Reading to Deaf and Hard-of-hearing Children

Reading to deaf and hard-of-hearing children is just as important as reading to hearing children; in fact, the same things are important: creating a literacy-rich environment, building vocabulary, engaging children's brains, building confidence and more. There are, however, some different considerations. The Belmar Library (Jefferson County Libraries) will host a workshop called:

Gateway to Reading: Book Sharing with Deaf and Hard of Hearing Children based on effective book sharing techniques as outlined in The 15 Principles of Reading to Deaf Children. The workshop will be held on Thursday, December 5 from 5 - 7:30 p.m. Registration is required.
Please email no later than Friday, November 29.


The Laurent Clerc National Deaf Education Center at Gallaudet University shares recommendations on reading to deaf and hard-of-hearing children, including translating stories using American Sign Language (ASL), making sure kids see both ASL signing and English words along with the pictures, adjusting where you sign--sometimes on the page, other times on the child, other times in the usual place, looking at the the child to engage him, among others.

While the same children's books can and should be read aloud to deaf and hard-of-hearing children as to hearing children, the following titles focus specifically on ASL and reading:

Read With Me. Volume 1, Sharing the Joy of Storytelling with Your Deaf Toddler (DVD)
Read With Me. Volume 2, Stories for Your Deaf Preschooler (DVD)
Read With Me. Volume 3 (DVD)
Read with Me. Volume 4, Stories for Your Deaf Preschooler (DVD)
American Sign Language for Babies & Toddlers: 200 Words in Audio & ASL (DVD)
ASL Tales, The Princess and The Pea
ASL Tales, Rapunzel

How do you help your child with reading? Let us know, share your wisdom.

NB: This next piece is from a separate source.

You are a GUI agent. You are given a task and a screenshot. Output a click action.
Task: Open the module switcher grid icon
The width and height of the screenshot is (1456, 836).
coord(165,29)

Written by Stefanie on November 27, 2013


Anonymous on December 5, 2013


Thank you for posting this ..... So often the parents don't know how to communicate with their DHH children yet alone to educate them. Asl is the best access to the world, and such a beautiful language, it is important DHH children are given this benefit to be the most successful children they can be!

Stefanie on December 5, 2013


Your welcome. I'm so glad you think it will be helpful to DHH parents and children. Thank you for sharing your comment.

Annette@MyHear… on October 15, 2015


Make sure that your face is visible when speaking, and try to face the child with hearing loss as much as possible.